Cloud Engineer (Senior Level)
XIAOMI TECHNOLOGIES SINGAPORE PTE. LTD.
- Maintain high availability of production systems by focusing on resilient cloud architecture, fast detection and mitigation of incidents, postmortem-driven improvements, and automated routine checks for risks.
- Leverage AI assistant and coding agents to reduce toil and improve incident diagnosis, infrastructure automation, knowledge management, and operational efficiency.
- Participate in on-call rotations and respond to production incidents to ensure service continuity. Compensatory time off will be provided in accordance with company policy.
- Perform server administration and cloud operations, including troubleshooting, monitoring, and capacity management of Linux cloud virtual servers and Kubernetes workload.
- Analyze distributed system issues including performance and cost efficiency bottlenecks, and drive improvements in reliability, performance, scalability and cost optimization.
- Define and monitor service level objectives (SLOs) and continuously improve system resilience and availability.
- Perform proof-of-concept evaluations, including setup, testing, and production validation of cloud solutions and services before mass adoption.
- Deploy and configure cloud solutions in production environments, including resource provisioning, configuration, monitoring, and operational support across cloud platforms.
- Bachelor’s degree in Computer Science, Information Technology, Programming & Systems Analysis, Science (Computer Studies), or a related field.
- Alternatively, a minimum of 3–5 years of relevant experience in Site Reliability Engineering, Cloud Engineering, DevOps, or related roles.
- Proficiency in at least one programming or scripting language such as Python, Go, or Bash.
- Experience with cloud platforms such as Alibaba Cloud, AWS, Azure, or equivalent; experience in multi-cloud or hybrid cloud environments is preferred.
- Strong understanding of Linux systems (kernel, memory, process, etc.), networking (TCP/IP, DNS, TLS), load balancing, high availability architecture, and observability platforms such as Prometheus, Grafana, Loki and the ELK stack.

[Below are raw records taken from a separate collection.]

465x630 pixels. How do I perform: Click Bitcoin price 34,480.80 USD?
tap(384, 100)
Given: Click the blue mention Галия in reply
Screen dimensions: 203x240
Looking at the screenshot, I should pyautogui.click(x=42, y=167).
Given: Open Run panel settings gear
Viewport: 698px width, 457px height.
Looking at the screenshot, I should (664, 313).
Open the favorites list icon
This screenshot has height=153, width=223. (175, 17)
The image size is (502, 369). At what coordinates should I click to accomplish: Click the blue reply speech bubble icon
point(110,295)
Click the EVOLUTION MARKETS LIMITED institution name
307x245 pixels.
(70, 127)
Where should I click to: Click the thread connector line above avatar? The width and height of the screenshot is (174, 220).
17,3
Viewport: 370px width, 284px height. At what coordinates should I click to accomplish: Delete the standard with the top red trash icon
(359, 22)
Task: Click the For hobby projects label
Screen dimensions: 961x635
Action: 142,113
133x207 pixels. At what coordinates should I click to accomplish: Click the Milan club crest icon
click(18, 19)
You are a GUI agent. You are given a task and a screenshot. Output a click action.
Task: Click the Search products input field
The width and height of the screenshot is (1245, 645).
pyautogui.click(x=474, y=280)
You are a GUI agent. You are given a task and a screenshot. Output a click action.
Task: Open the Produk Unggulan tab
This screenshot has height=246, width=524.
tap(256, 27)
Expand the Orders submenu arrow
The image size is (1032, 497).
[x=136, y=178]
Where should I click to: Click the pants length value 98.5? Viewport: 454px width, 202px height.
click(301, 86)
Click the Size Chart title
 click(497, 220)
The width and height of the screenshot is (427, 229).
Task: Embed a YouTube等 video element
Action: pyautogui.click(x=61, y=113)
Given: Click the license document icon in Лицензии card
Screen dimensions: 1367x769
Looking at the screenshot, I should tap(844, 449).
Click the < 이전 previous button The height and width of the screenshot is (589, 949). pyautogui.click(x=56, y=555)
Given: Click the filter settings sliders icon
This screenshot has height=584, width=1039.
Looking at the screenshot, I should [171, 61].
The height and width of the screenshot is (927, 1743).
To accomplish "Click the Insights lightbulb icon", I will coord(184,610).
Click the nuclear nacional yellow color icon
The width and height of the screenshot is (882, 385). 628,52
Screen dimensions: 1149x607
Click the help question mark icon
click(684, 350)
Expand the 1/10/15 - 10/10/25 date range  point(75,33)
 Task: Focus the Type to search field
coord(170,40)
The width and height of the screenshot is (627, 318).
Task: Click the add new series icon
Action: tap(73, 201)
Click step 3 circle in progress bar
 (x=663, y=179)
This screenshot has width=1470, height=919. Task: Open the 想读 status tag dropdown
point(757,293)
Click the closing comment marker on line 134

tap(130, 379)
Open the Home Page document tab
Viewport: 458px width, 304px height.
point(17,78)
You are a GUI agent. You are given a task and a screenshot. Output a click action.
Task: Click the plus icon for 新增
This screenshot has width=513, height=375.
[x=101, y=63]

- Expert knowledge and hands-on experience in incident handling, especially in Kubernetes and container environments.
- Hands-on experience with nginx preferred, including configuration, troubleshooting, and performance tuning.
- Experience in deploying and operating large-scale production distributed systems, including server administration, microservice architecture, cloud load balancing (L4/L7), IP routing, reverse proxy architecture, and cloud support.
- Experience with automation of cloud operations and infrastructure, including scripting and CI/CD process, is preferred.
- Experience using AI-assisted engineering tools and coding agents to improve automation, incident response, troubleshooting, and operational efficiency is an advantage.
- A strong team player with good communication skills, responsible, self-driven, and highly motivated.
- Ability to communicate in Mandarin and English, in order to support coordination and collaboration with Mandarin-speaking stakeholders, teams, and business partners across regional markets.